#### What you are asked to do
Copy the data from the line that contains "The height and width of the screenshot is (851, 1834)." to its last line, exactly, including both of those lines and leaving out everything before.

#### Material provided
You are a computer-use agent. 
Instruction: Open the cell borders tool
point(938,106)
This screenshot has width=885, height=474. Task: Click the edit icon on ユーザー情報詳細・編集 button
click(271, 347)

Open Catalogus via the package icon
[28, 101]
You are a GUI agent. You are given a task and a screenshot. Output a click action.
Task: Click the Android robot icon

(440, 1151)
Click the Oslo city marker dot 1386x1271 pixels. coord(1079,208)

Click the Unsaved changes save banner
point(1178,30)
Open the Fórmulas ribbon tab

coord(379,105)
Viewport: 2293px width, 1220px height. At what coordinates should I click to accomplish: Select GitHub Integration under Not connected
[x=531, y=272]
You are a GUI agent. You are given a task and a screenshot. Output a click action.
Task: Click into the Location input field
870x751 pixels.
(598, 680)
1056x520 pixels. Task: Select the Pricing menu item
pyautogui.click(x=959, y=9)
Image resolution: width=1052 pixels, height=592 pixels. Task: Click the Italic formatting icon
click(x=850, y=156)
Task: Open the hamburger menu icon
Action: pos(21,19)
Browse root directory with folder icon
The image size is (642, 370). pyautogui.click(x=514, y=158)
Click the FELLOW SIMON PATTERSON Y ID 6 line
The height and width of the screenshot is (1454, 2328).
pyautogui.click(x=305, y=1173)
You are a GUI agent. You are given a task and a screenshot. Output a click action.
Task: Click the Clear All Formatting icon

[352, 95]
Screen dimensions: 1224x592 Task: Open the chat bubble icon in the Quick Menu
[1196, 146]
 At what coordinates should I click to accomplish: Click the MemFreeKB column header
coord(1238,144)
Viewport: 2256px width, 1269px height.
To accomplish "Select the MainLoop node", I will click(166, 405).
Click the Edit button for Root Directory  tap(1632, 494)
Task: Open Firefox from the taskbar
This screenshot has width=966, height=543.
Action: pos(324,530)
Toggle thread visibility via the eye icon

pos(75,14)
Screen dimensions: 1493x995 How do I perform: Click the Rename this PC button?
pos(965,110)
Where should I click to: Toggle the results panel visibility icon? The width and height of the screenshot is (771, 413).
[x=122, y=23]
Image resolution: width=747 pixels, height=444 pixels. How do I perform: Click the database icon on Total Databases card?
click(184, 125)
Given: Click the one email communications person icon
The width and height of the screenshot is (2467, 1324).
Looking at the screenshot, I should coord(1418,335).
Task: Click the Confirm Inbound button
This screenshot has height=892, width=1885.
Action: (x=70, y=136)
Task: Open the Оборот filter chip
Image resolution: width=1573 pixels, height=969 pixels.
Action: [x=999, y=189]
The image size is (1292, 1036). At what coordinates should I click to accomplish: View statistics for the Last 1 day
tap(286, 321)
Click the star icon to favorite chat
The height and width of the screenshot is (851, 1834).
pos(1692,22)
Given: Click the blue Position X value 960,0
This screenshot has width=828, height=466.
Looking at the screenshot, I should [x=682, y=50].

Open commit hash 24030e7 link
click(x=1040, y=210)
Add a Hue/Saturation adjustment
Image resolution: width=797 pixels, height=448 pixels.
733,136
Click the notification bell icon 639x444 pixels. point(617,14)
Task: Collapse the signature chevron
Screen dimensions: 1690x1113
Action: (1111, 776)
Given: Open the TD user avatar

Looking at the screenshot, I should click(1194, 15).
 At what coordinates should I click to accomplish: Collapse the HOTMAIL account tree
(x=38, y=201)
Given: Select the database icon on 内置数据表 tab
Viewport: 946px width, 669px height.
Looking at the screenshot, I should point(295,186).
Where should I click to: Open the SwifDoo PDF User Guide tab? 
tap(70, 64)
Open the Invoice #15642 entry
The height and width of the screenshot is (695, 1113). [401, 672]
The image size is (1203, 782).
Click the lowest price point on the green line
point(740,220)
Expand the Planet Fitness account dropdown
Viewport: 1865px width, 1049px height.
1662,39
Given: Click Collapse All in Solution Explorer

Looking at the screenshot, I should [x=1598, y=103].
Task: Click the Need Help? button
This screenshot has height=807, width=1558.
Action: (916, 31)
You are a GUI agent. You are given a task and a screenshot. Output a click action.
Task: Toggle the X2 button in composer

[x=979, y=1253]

#### Result of this task
The height and width of the screenshot is (851, 1834).
pos(1692,22)
Given: Click the blue Position X value 960,0
This screenshot has width=828, height=466.
Looking at the screenshot, I should [x=682, y=50].

Open commit hash 24030e7 link
click(x=1040, y=210)
Add a Hue/Saturation adjustment
Image resolution: width=797 pixels, height=448 pixels.
733,136
Click the notification bell icon 639x444 pixels. point(617,14)
Task: Collapse the signature chevron
Screen dimensions: 1690x1113
Action: (1111, 776)
Given: Open the TD user avatar

Looking at the screenshot, I should click(1194, 15).
 At what coordinates should I click to accomplish: Collapse the HOTMAIL account tree
(x=38, y=201)
Given: Select the database icon on 内置数据表 tab
Viewport: 946px width, 669px height.
Looking at the screenshot, I should point(295,186).
Where should I click to: Open the SwifDoo PDF User Guide tab? 
tap(70, 64)
Open the Invoice #15642 entry
The height and width of the screenshot is (695, 1113). [401, 672]
The image size is (1203, 782).
Click the lowest price point on the green line
point(740,220)
Expand the Planet Fitness account dropdown
Viewport: 1865px width, 1049px height.
1662,39
Given: Click Collapse All in Solution Explorer

Looking at the screenshot, I should [x=1598, y=103].
Task: Click the Need Help? button
This screenshot has height=807, width=1558.
Action: (916, 31)
You are a GUI agent. You are given a task and a screenshot. Output a click action.
Task: Toggle the X2 button in composer

[x=979, y=1253]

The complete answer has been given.